The combination of melphalan and dexamethasone (M-dex) is widely used in patients with newly diagnosed AL-amyloidosis, with hematologic and organ response rates of 50 and 40%, respectively (Jaccard, New Engl J Med 2007). Lenalidomide has also been evaluated, mainly in the relapse setting, and the initial dose of 25 mg/day was poorly tolerated. However, a 15 mg/day dose regimen was well tolerated and effective, with both hematologic and organ responses (Dispenzieri, Blood 2007 & Sanchorawala, Blood 2007). Combining M-dex with lenalidomide could increase the response rate but the toxicity of this regimen is still unknown. Thus we have initiated a multicenter single-arm open-label phase I/II dose escalation study of lenalidomide administered in combination with M-dex.

The primary endpoint was the incidence of dose limiting toxicities (DLT) during the first cycle of lenalidomide at a given dose level in order to determine the maximum tolerated dose (MTD). In addition to melphalan 0.18mg/kg/day from day 1-4 of each 28 day cycle and dexamethasone 40mg/day from day 1- 4 of each 28 day cycle, patients were successively exposed to escalating doses of lenalidomide (5, 10, 15 and 20 mg once daily on days 1–21 of a 28 day cycle). Nine cycles were planned at each dose level, according to safety and efficacy. DLT was defined using National Cancer Institute common toxicity criteria during the first 4 weeks of treatment (one cycle) as the following: at least grade 2 cardiac arrhythmia, at least grade 3 non hematologic toxicity, grade 4 neutropenia lasting >7 days or any other Grade 4 hematologic toxicity, or treatment delay due to toxicity that occurred during the first cycle. Organ involvement and the response to therapy were evaluated according to the international consensus guidelines (Gertz Am J Hem 2005).

From 03/2008 to 01/2009, 27 patients were enrolled. 1 patient withdrew consent after the first month of therapy and was thereafter lost to follow-up. No DLT was observed among the patients treated at 5 (3 patients), 10 (4 patients) and 15 mg lenalidomide/day (13 patients). 2 / 6 patients treated in cohort 4 at the dose of 20 mg lenalidomide/day experienced DLT, grade 4 hematologic toxicity and treatment delay due to toxicity; thus 15 mg lenalidomide/day, in combination with M-dex, was considered as the MTD. With a median follow-up of 12 months (7-17), 20/26 patients (77%) are alive.
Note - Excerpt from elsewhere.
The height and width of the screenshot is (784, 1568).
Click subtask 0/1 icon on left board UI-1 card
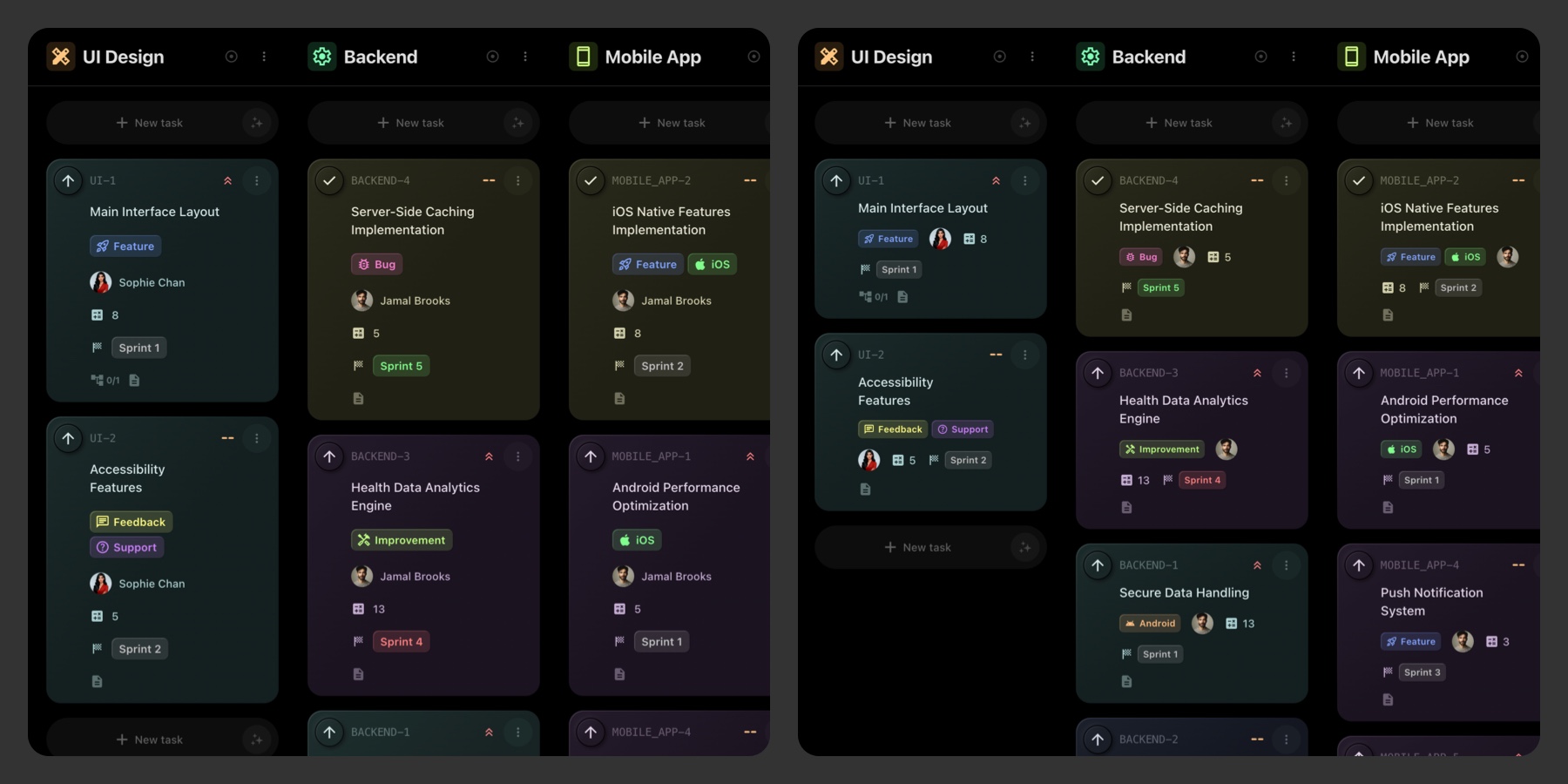(98, 380)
Six deaths were observed, due to progressive disease in 5 cases (median time from diagnosis 1 month, 1 to 3), or cholangiocarcinoma in 1 case (7 months after the diagnosis of AL-amyloidosis). Hematologic and organ responses were observed in 68 and 50% of the cases, respectively. At the reference date of Aug15th, 2009 none of the responding patients experienced progression, and all were able to receive 9 cycles according to the protocol.Conclusion: The recommended dose of lenalidomide in combination with M-dex in subjects with AL-amyloidosis previously untreated is 15 mg/day (days 1-21 of a 28 day cycle). Response and survival rates compare favourably with those achieved with M-dex alone. A prospective phase III trial comparing M-dex with M-dex lenalidomide should be valuable.

Moreau:celgene: Speakers Bureau. Off Label Use: lenalidomide in combination with melphalan and dexamethasone in patients with AL-amyloidosis. Jaccard:celgene: Speakers Bureau. Salles:Roche: Membership on an entity's Board of Directors or advisory committees, Research Funding, Speakers Bureau. Alakl:Celgene: Employment. Harousseau:celgene: Speakers Bureau. Fermand:celgene: Speakers Bureau.